リストアップしておいた食料品のリストを手渡すと、慣れた手つきで在庫と照会してくれた。

「はいはい、これなら全部手配できるわ。でもねぇエレカちゃん、こんな機能食品と人工の大量生産品ばっかりじゃなくてもっと美味しくって体に良いモノ食べなくちゃだめよ! 栄養ありそうなものだと、そうねぇ、柑橘類のジュースなんかが出来が良いわよ! なんならエレカちゃんにだけ特別にサービスしといたげる!」

「いえあの、今日は……」

「なんなら後でバギーにまで届けて積んどいてあげるわ、またあの外れのパーキングでしょう? 大丈夫よ遠慮しなくて!」

 私がどう対応していいのかすらも判らずにあうあうしていると、小脇のベルの端末がビープ音で会話に割り込んできた。

【警告メッセージ:設定限度額を超過する可能性があります■】

「あ、ほら、ええと、ごめんなさい。ベルも余裕がないって言ってますので、今日はいいです」

「あら、そう? じゃあ仕方ないけど、また寝食削って機械いじりばっかりじゃ駄目だからね。食事はちゃんと、それでいて楽しくとらないと」

「いえ、いいんです。じゃあすいませんがバギーまでお願いします!」

 最後は結局、前回と同じように小言から逃げるように店を後にしたのだった。


「ふぅ。ありがとね、ベルト」

 私は、ニンゲンと話すのが苦手だ。

 ずっと昔に両親を亡くしてから、殆どの時間を独りで過ごしたからかもしれない。

 鉄や銅や、金属の塊とはずっと昔から語り合ってきた。

 機械はみんなが思っているよりずっと多くのことを考えている。

 どこかの本で銅線一本でも電気を流せば意識が生じる、なんて主張を聞いたこともあるけれど、それに近いものなのかもしれない。
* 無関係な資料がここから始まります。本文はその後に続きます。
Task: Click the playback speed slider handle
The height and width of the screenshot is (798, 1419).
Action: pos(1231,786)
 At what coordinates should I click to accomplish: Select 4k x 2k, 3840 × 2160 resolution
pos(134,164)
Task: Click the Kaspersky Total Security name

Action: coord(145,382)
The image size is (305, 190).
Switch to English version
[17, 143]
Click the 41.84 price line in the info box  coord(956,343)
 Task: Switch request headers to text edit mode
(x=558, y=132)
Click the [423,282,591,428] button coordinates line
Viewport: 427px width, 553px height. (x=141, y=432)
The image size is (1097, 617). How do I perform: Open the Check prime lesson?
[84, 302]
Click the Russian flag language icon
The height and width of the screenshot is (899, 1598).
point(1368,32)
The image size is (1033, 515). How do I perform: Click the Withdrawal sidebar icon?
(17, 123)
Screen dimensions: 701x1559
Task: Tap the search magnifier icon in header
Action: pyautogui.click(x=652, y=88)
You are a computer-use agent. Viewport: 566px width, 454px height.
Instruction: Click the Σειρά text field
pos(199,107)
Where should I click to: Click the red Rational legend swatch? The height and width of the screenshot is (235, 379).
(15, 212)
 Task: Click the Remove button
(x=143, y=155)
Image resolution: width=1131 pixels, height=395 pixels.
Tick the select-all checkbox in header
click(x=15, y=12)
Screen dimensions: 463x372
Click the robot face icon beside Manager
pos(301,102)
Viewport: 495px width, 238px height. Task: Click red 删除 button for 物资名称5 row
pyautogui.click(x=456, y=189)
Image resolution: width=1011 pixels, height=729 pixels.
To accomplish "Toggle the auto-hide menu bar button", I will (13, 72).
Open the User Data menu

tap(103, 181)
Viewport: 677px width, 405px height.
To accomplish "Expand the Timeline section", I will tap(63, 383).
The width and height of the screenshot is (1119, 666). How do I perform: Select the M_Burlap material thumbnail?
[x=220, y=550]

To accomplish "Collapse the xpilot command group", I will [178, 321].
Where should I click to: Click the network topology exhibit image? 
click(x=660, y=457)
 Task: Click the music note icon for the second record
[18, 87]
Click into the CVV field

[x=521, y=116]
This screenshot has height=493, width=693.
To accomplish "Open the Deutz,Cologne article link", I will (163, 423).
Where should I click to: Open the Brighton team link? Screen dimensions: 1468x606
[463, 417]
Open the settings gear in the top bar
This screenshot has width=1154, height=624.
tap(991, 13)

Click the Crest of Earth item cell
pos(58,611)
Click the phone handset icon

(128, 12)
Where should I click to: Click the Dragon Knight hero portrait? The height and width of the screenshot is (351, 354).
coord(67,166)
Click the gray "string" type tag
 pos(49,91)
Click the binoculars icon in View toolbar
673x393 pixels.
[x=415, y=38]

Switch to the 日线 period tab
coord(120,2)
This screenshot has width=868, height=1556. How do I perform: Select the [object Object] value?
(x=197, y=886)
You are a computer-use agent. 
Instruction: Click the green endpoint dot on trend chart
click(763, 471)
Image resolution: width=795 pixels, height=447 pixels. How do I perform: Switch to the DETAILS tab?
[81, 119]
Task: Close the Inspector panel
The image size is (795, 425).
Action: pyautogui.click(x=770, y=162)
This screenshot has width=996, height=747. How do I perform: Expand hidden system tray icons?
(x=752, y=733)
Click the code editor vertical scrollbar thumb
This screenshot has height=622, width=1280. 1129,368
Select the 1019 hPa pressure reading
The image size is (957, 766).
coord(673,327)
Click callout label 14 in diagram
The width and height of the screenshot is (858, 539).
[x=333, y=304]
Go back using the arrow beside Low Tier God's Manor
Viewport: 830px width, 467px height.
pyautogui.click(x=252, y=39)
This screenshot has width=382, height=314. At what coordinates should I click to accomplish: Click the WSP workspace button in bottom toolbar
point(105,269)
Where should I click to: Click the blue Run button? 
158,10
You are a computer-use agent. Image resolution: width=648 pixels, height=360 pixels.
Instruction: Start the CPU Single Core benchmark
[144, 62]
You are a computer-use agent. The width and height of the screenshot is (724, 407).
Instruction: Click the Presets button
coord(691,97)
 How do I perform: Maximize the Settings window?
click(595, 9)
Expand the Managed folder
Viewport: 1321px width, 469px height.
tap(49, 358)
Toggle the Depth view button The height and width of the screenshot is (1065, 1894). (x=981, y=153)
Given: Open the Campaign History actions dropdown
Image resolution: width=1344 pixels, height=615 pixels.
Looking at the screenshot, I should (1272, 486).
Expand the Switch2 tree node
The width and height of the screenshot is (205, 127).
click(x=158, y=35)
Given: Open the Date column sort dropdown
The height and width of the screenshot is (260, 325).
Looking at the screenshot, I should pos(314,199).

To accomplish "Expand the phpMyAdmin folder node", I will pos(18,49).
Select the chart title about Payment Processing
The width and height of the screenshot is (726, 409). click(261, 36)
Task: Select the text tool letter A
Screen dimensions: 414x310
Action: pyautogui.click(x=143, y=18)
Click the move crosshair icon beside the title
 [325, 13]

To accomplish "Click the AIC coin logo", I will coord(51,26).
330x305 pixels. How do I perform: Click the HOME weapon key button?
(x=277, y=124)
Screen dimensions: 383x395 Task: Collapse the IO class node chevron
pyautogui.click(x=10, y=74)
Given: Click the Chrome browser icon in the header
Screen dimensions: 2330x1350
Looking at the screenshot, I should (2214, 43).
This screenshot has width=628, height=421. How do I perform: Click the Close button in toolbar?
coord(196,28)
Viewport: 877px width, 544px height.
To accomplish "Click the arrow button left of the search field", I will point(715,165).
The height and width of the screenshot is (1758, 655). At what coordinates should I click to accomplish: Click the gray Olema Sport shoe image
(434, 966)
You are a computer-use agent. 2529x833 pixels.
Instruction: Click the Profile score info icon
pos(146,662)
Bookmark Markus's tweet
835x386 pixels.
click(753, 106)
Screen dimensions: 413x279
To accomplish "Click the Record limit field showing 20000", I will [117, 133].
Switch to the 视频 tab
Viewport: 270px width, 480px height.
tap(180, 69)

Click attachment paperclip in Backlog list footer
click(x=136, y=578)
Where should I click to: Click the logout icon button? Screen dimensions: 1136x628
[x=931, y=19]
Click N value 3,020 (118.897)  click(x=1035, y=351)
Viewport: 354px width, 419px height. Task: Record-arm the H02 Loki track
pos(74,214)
 まるでヒトみたいな疑似人格を成す物や、F要素の応用で直接ニュアンスみたいなのが感じ取れる程度の物までいろいろあるけど、私は昔っからそういう声にならない声を聞いてきた。

 彼らの声は単調で静かで、透明だ。例えるなら、石を投げれば正円状の波紋を描くような言葉で話す。このことを人に説明しようとすると大体の人は「機械は冷たい」と言う。でも私はそのたびに思うんだ。冷たいことは悪いことなんだろうか。

 ニンゲンは怖くて上手に話ができない。どうにもヒトの声の底にノイズを感じてしまう。機械とは心を通わせることができる。みんなが言う冷たい状態が心地よい。

 そんな自分は実は機械なんじゃないかと思うことがある。機械よりもニンゲンの方が自分にとって異質で、別のモノなんじゃないかと思ってしまう。

 そうすると、もうガチガチの鋼鉄のインゴットみたいに緊張して、うまく話ができない。

 ベルトはそういう時にいつも助け船を出してくれる。

 そして私はいつもありがとうと言うのだけど、無口なベルトは一度だって返事したことが無い。

 ただ黙って、必要な時に必要な分だけ助けてくれるんだ。

 情緒性や感情値の低い非人間的な設計のAIだけど、ベルは最近の動作も滑らかでニンゲンと区別がつかないようなAIよりも温かい気がする。


 ベルと一緒に街を歩き回り、日用雑貨や消耗品、摩耗したりした交換パーツを買い揃えていく。時々必要なことだけ声をかけて、文面でベルの返事を聞く。二人で壊れた機械を回収したり、修理した機械の点検整備をしてまわったりするうちに、太陽も天頂を通り過ぎてだいぶ低くなってきた。

「えっと、2件の納品に1件の契約確認、食品と生活雑貨の買い出しに部品や交換パーツの補給、と。最後に動力系統の手配もしたし、今日の予定(トゥードゥー)はこれで全部かな?」

【応答メッセージ:1件の未実行タスクがあります■】

「あれ? 他に何か必要だったっけ?」

【応答メッセージ:必需品の補給は完了しています■】

「……もしかして、必要じゃないけどベルトが欲しいって言ってたあのパーツのコト?」

【応答メッセージ:はい■】

 感情機能未発達の初期型AIのくせに、最近の人間臭いAI並みにちゃっかりしてからに。